Bold moves on Capitol Hill can be as rare as hens' teeth during the months before an election, and Congress this year is spending much of its time on symbolic skirmishes, while avoiding controversial action.
Even as lawmakers deliver emotion-laden warnings against American involvement in Central America, the majority in Congress is almost certain to take the cautious middle road on military aid to El Salvador.
A joint House-Senate conference committee, to meet this week, is expected to give President Reagan at least some of the additional money he seeks. House Speaker Thomas P. O'Neill Jr. (D) of Massachusetts, a staunch opponent of military aid to El Salvador, has conceded that the House will go along with some of the $62 million approved by the Senate last week for supplemental aid to the Central American country.
The question is whether Congress will agree to a controversial $21 million in aid for rebels in Nicaragua.
But Congress is making one surprise show of determination by taking moves to reduce the federal deficit. So deep is the growing public wariness over the deficit that legislators can no longer ignore such a troublesome issue even in an election year.
The lawmakers are not resolving the problem, or even confronting the most difficult elements in it. But at least they have begun chipping away at the giant. ''It's only a down payment on the deficit,'' says George A. Ramonas, an aide to Senate Budget Committee chairman Pete V. Domenici (R) of New Mexico. ''Nobody's kidding anybody.''
But if the proposals now moving rapidly on the Hill are enacted, says the aide, then ''yes, Congress has done quite a lot.''
Both houses have tax plans for raising about $50 billion over three years, both are considering ''reconciliation'' bills to set spending limits, and the House late last week passed a budget aimed at saving $182 billion over three years.
The measures have a heavy dose of politics, starting with using the right buzz words. No longer do we have a tax and spending ''budget.'' The new name is ''deficit reduction package.'' And the House Democrats went further, by giving their deficit reduction plan the appealing title of ''pay-as-you-go'' with the provision that spending increases require new tax revenues.
It's a budget that ''all of my (Democratic) candidates can take home and talk about in a very positive sense,'' says a very satisfied Rep. Tony Coelho of California, chairman of the Democratic Congressional Campaign Committee.
• • • • • • •
■ **USING THE INFORMATION**
A) List every person named in the article on Congress.
B) Copy word for word the stretch of the article on Congress from "Bold moves on" through "to El Salvador.".
C) Go on writing the article on Congress, starting right after its last sentence.
The records have no connection to the article on Congress.
• • • • • • •
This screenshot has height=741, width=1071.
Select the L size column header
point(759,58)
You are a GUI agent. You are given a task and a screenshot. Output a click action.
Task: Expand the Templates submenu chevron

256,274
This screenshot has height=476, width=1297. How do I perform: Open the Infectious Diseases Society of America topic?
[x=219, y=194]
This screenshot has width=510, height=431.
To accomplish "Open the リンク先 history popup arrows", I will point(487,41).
• • • • • • •
■ **RESULTS OF THE EXERCISE**
A) President Reagan; Thomas P. O'Neill Jr.; George A. Ramonas; Pete V. Domenici; Tony Coelho

B)
Bold moves on Capitol Hill can be as rare as hens' teeth during the months before an election, and Congress this year is spending much of its time on symbolic skirmishes, while avoiding controversial action.
Even as lawmakers deliver emotion-laden warnings against American involvement in Central America, the majority in Congress is almost certain to take the cautious middle road on military aid to El Salvador.

C)
The proposals from both parties are carefully crafted to avoid offending vast numbers of voters. The biggest cuts are in the military. (The House wants a $95 .6 billion trim over three years while the Senate GOP is seeking a $41 billion cut.) New taxes include loophole closings and adjustments that will spread increases broadly and hit voters indirectly. Savings in medicare and medicaid will be chiefly through technical changes and restrictions on payments to hospitals.
Most voters will not feel the pinch. Congress can ''achieve these small savings without hurting people,'' says a House GOP leadership aide.
These kindest cuts of all will almost certainly produce fewer savings than President Reagan proposed when he called for a $100 billion downpayment on the federal deficit. But the Reagan estimates assume cuts that are probably impossible to pass in Congress. For example, the President has proposed cuts in food stamps, in women and infant nutrition programs, and in farm supports that are unlikely to win passage.
The final savings may be closer to $50 billion to $70 billion over three years, while budget deficits continue to soar toward $200 billion per year. Even the House-passed ''deficit reduction package'' projects $175.8 billion in red ink for fiscal 1985.
But there is hope in Congress, nonetheless, that the first tentative attempts will transform into an all-out attack on the federal budget deficit early next year. ''If we are willing to do this much'' in an election year, says Mr. Ramonas, then Congress ''will seriously consider the problem and make a lot of efforts next year.''
''We don't just solve problems like the deficit in one year,'' says the Domenici aide. He adds that ''January and February of 1985 is not going to be a fun time'' because then Congress will have to begin clamping down on the sensitive issues of medicare, medicaid, cost-of-living increases, and the farm program.